Tuesday, May 26, 2009

More Countdown Fun!

What's on the Kojima Productions countdown now? More rain, more lightning, more letters, and more...

Big Boss!

Sweet. Also more countdown. Not so sweet.

Friday, May 22, 2009

Oh Kojima..

It's the final countdown.. do do do do...



Awww.

Well, not really. I suspect it's only the beginning. We sat there, furiously clicking the refresh button only to see that thousands+ others were frustratingly eating away at the bandwith. Apparently Phil thought opening 6 tabs trying to download it in each one would help the issue.

Well, some are speculating that the "e" is an "@". I say nay, good sirs. Though it makes more sense than the "5E3e" or "SE3e". Either way, guess we have to sit in suspense until E3 to hear any more about the Kojima project.

So what're your speculations?

(P.S. Estrogen in the house! Or blog.. )

Tuesday, May 19, 2009

Project TRICO

From the creator of ICO and Shadow of the Colossus. I'm excited. Are you?

Monday, May 18, 2009

Crysis: The 2,395 Year-Old Review and the Plea for a Shooter With a Good Story

These days I've looked desperately for a PC game to tide me over until the release of StarCraft 2 and Diablo 3. I logged into Steam last weekend and browsed the store, and noticed an old title, "Crysis," on sale for a good $30.00 (Amazon shows it on sale for $24.00 not including shipping!) I played the demonstration shortly after it was released and I said to myself, "Woah." But even after being impressed with the demo, what really prevented me from buying it was the cliches that I see in every first-person shooter: marines going on some assault, cocky soldiers thinking they can do their jobs only to get overwhelmed and their asses handed to them, aliens that resemble the face of Michael Jackson, the apocalypse hinging on the skill of you, the player, and lastly, no options to incinerate my fellow blogger, Tashpool.

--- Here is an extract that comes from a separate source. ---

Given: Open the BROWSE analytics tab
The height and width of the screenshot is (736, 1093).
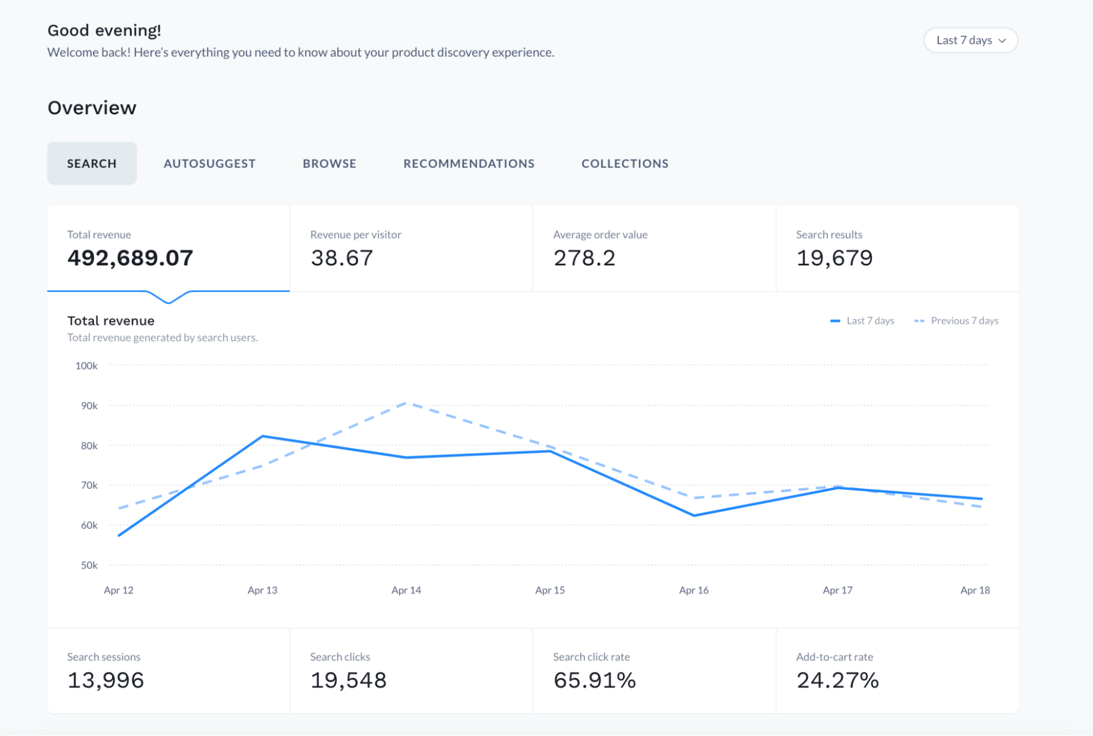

But when the price went down a good $20, I decided to take the plunge and find out what the hell everyone was talking about for the past year. It turns out that this game really kicks as much ass as everyone has been saying, despite the over-the-top, ludicrous story.



What everyone has been talking about for the past year is the open battlefield of the game - something that has been attempted in PC games like S.T.A.L.K.E.R. and Fallout 3 (Fallout 3 is kind-of-sort-of a shooter). The interesting thing here is that you are given a simple objective, but countless ways to achieve that objective. Unlike other shooters, which guide you down a linear path, Crysis throws you into a sink-or-swim environment and lets you do whatever you want to achieve your mission, whether by charging the gate, going in with your cloaked suit, zooming by a checkpoint in a pick-up truck, or simply avoiding the area altogether via a circuitous route. But for every choice you make, there is a consequence: take the circuitous route and you might run into a convoy patrol. Go into a hot area with stealth and you run the danger of having your invisibility cloak go off at the wrong time, allowing troops to circle and dispatch you quickly. Go in with guns blazing and you'll likely get a wave of reinforcements to defend against you.

Here is a video documents some of my exploits against the North Koreans. There is a healthy amount of killing, blood, and everything you can't do in real-life:



So why isn't this game the number one game of the millennium in Antoninus' book of all-time kick ass? This is simple, really -- it's still a game with aliens, marines, cocky soldiers that end up getting killed. And the ending of this game -- I will simply say it was a bit over-the-top, complete with eye-rolling voice-over lines and a preposterous final opponent that seems out of character for the game.

Which made me come to realize: just about every first-person shooter I have ever played is guilty of doing the Crysis -- that is, allowing the player to participate in a cinematic action sequence, at the cost of the story being as dramatic as a 1980's New Kids on the Block music video. Halo? Check. Half-Life? Quasi-check. Doom 3? Check. Resistance? Check.

Will gaming developers ever have it in their hearts to stop torturing me and hire decent, real, screenwriters to replace the cheesy lines, cliches, and stories involving marines? Only time will tell. I suppose, in the mean time, we will continue to kill hordes upon hordes of aliens, communists, terrorists and other evil beings to save the world from being overrun by Martians.